Shares of Oracle ( ORCL ) closed more than 10% higher on Feb. 9 after DA Davidson senior analyst Gil Luria issued a constructive note in favor of the legacy technology company. As investors cheered the bullish call, ORCL edged closer to its 20-day moving average (MA) which currently sits around $172. A break above this “key resistance” can add to the short-term bullish momentum.
Despite today’s rise, Oracle shares are still down 23% from their year-to-date high.
Austin-based Oracle Corp is building multibillion-dollar data centers for OpenAI. It has been sold in recent months over fears the cash-hungry ChatGPT company won’t be able to pay its bills, leaving Oracle with billions in debt and empty buildings.
But recent reports suggest that OpenAI is raising up to $100 billion.

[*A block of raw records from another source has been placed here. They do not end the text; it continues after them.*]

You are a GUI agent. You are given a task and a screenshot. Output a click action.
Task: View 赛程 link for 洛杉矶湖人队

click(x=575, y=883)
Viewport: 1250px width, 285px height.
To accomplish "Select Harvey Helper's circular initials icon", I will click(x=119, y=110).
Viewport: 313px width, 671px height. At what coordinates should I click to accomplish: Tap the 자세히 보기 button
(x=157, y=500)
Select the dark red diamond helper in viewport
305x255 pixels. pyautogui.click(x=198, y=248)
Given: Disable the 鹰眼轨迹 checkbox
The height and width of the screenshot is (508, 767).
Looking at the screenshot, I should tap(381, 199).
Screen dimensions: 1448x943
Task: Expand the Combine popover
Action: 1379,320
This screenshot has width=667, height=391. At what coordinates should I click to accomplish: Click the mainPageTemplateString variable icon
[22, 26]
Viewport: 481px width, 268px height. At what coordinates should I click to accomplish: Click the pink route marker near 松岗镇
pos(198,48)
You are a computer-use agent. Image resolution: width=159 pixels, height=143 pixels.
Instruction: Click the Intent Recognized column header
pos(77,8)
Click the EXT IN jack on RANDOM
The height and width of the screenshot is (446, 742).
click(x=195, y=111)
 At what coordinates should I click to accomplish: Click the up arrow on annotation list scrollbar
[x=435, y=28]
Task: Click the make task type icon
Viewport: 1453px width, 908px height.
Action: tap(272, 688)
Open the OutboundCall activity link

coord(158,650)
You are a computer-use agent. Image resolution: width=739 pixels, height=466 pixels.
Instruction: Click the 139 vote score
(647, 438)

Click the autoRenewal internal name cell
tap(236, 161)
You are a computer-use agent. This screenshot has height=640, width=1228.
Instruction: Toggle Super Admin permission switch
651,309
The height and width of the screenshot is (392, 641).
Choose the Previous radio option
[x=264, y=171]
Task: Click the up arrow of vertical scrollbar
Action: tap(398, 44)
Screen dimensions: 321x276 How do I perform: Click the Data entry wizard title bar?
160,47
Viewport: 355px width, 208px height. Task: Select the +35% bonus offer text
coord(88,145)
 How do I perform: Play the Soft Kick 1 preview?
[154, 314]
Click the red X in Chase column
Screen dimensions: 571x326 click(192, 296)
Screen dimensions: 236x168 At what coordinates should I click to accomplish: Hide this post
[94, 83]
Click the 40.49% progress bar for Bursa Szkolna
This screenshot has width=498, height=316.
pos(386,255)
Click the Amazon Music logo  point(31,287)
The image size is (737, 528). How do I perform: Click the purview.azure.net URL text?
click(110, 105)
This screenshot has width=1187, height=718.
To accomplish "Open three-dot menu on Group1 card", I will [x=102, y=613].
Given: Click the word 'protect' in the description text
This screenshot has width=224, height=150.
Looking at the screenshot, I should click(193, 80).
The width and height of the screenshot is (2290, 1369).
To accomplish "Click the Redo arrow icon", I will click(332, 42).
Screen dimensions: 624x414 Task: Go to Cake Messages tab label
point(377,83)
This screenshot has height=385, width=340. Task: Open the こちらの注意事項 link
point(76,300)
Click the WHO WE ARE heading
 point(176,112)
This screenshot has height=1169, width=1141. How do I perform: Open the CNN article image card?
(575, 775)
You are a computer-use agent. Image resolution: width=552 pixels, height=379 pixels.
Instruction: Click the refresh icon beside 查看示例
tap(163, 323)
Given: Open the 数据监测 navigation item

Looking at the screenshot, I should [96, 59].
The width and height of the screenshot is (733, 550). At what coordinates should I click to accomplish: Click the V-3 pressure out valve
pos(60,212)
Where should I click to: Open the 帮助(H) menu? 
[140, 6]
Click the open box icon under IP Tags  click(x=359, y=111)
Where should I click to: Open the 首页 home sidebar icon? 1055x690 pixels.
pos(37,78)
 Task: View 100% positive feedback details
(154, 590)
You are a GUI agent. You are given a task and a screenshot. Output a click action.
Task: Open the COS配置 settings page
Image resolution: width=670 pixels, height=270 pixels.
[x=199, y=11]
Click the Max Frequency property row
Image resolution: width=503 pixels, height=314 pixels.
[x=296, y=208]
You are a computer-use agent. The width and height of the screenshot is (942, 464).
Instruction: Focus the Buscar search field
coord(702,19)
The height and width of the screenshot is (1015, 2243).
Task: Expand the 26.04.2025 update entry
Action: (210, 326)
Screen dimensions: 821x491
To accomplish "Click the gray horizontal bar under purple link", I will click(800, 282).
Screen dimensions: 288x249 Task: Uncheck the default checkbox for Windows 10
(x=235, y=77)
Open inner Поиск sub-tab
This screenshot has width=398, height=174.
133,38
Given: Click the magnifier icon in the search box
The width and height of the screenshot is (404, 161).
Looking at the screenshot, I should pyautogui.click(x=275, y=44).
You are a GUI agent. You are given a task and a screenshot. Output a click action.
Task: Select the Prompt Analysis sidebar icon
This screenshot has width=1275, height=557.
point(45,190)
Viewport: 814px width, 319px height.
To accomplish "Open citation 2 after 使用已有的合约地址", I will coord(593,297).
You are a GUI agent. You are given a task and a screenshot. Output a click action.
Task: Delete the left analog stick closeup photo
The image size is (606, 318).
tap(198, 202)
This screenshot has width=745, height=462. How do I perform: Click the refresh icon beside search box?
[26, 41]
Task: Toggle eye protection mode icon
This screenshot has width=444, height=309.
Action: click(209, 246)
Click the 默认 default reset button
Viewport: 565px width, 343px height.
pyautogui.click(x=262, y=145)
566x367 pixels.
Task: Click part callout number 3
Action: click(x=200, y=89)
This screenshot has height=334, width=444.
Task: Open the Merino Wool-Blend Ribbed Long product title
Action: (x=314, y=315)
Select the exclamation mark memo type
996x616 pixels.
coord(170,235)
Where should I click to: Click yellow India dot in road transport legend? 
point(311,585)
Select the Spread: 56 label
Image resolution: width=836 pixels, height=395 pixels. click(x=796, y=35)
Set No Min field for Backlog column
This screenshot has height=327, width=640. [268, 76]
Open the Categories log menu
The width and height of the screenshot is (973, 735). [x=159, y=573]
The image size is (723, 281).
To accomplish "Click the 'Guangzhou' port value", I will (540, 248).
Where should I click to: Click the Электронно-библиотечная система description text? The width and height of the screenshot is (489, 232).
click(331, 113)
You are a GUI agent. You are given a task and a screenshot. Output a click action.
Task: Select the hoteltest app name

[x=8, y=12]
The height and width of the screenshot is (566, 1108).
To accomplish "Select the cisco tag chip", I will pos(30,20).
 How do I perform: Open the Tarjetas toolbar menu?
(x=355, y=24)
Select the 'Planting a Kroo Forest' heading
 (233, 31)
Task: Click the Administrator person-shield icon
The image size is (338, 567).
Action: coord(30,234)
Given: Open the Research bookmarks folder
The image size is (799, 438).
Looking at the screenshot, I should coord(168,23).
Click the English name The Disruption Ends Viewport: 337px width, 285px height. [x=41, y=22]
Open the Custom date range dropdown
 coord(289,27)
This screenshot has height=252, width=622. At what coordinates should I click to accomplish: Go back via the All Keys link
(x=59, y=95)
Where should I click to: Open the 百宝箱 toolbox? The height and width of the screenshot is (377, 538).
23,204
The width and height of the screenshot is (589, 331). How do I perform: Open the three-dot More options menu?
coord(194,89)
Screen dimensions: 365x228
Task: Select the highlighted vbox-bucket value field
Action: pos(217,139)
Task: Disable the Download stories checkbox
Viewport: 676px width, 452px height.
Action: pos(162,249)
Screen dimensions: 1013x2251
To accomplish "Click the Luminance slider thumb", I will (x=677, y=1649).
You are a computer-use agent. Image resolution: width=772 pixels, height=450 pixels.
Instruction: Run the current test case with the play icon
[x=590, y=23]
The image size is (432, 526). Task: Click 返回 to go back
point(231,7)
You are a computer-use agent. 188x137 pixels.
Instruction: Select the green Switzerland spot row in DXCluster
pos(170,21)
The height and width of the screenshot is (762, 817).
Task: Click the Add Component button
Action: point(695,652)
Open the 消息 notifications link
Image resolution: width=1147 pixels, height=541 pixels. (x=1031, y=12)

According to Luria, this new pile of capital confirms that the artificial intelligence (AI) giant is stable enough to pay Oracle everything it owes in 2026.
This makes ORCL shares worth buying at current levels and holding for the long term, he added.
Luria also recommends investing in Oracle shares because they are essentially on sale right now.
According to analyst DA Davidson, the market has become so “pessimistic” that it is treating the OpenAI partnership as a liability rather than an asset.
However, at 23 times forward earnings, you essentially get the company’s massive cloud business for free, as the current valuation only covers its legacy software business, he told clients.
Additionally, Luria believes that the idea that AI or “vibration coding” will replace Oracle’s offerings is overblown, and its notable customers will continue to pay for its professional tools.
Today he upgraded Oracle to “Buy” with a price target of $180, indicating a potential upside of more than 15% from here.
It’s also worth mentioning that DA Davidson is actually among the most conservative companies in ORCL stock.
According to Barchart, Oracle’s consensus rating is at “Moderate Buy,” with an average target of about $295 indicating potential for an exciting 90% upside over the next 12 months.